Generate equivalent faces from one Miller index using point group symmetry.

from crystal_geometry import generate_equivalent_faces

faces = generate_equivalent_faces(1, 1, 1, 'm3m')  # 8 faces for {111}
faces = generate_equivalent_faces(1, 0, 0, 'm3m')  # 6 faces for {100}

crystal_geometry.generate_equivalent_faces(h, k, l, point_group, lattice=DEFAULT_LATTICE)

Generate all symmetry-equivalent Miller indices.

Parameters:

Name	Type	Description	Default
h, k, l		Miller indices	required
point_group	str	Hermann-Mauguin point group symbol	required
lattice	LatticeParams	Lattice parameters	DEFAULT_LATTICE

Returns:

Type	Description
list[tuple[int, int, int]]	List of unique (h, k, l) tuples for equivalent faces

Source code in src/crystal_geometry/symmetry.py

def generate_equivalent_faces(
    h: int, k: int, l: int, point_group: str, lattice: LatticeParams = DEFAULT_LATTICE
) -> list[tuple[int, int, int]]:
    """Generate all symmetry-equivalent Miller indices.

    Args:
        h, k, l: Miller indices
        point_group: Hermann-Mauguin point group symbol
        lattice: Lattice parameters

    Returns:
        List of unique (h, k, l) tuples for equivalent faces
    """
    # Use special Miller index transformations for hexagonal/trigonal systems
    if _is_hexagonal_trigonal(point_group):
        operations = _get_hex_point_group_operations(point_group)
        operations_arr = np.array(operations)
    else:
        # For other systems, use cached Cartesian operations
        if point_group not in _POINT_GROUP_ARRAY_CACHE:
            operations = get_point_group_operations(point_group)
            _POINT_GROUP_ARRAY_CACHE[point_group] = np.array(operations)
        operations_arr = _POINT_GROUP_ARRAY_CACHE[point_group]

    miller = np.array([h, k, l], dtype=np.float64)

    # Vectorized: apply all operations at once
    all_millers = operations_arr @ miller  # Shape: (N, 3)

    # Vectorized rounding to integers
    rounded = np.rint(all_millers).astype(np.int32)

    # Convert to set of tuples for uniqueness
    equivalent = {tuple(m) for m in rounded}

    return list(equivalent)

miller_to_normal

Convert Miller indices to a unit normal vector.
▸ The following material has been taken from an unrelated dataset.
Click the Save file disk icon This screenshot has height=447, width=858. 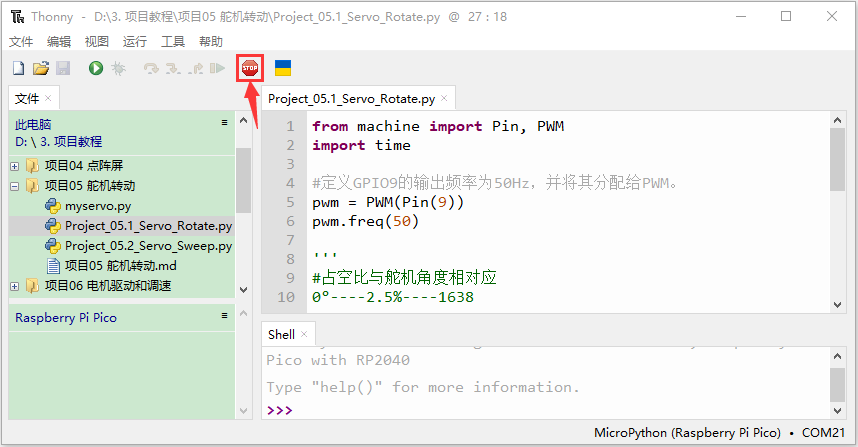pos(63,68)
from crystal_geometry import miller_to_normal, LatticeParams

lattice = LatticeParams.cubic()
normal = miller_to_normal(1, 1, 1, lattice)

crystal_geometry.miller_to_normal(h, k, l, lattice=DEFAULT_LATTICE)

Convert Miller index to face normal vector.

For non-cubic systems, uses the reciprocal lattice (cached for performance).

Parameters:

Name	Type	Description	Default
h, k, l		Miller indices	required
lattice	LatticeParams	Lattice parameters	DEFAULT_LATTICE

Returns:

Type	Description
ndarray	Unit normal vector

Source code in src/crystal_geometry/symmetry.py

def miller_to_normal(
    h: int, k: int, l: int, lattice: LatticeParams = DEFAULT_LATTICE
) -> np.ndarray:
    """Convert Miller index to face normal vector.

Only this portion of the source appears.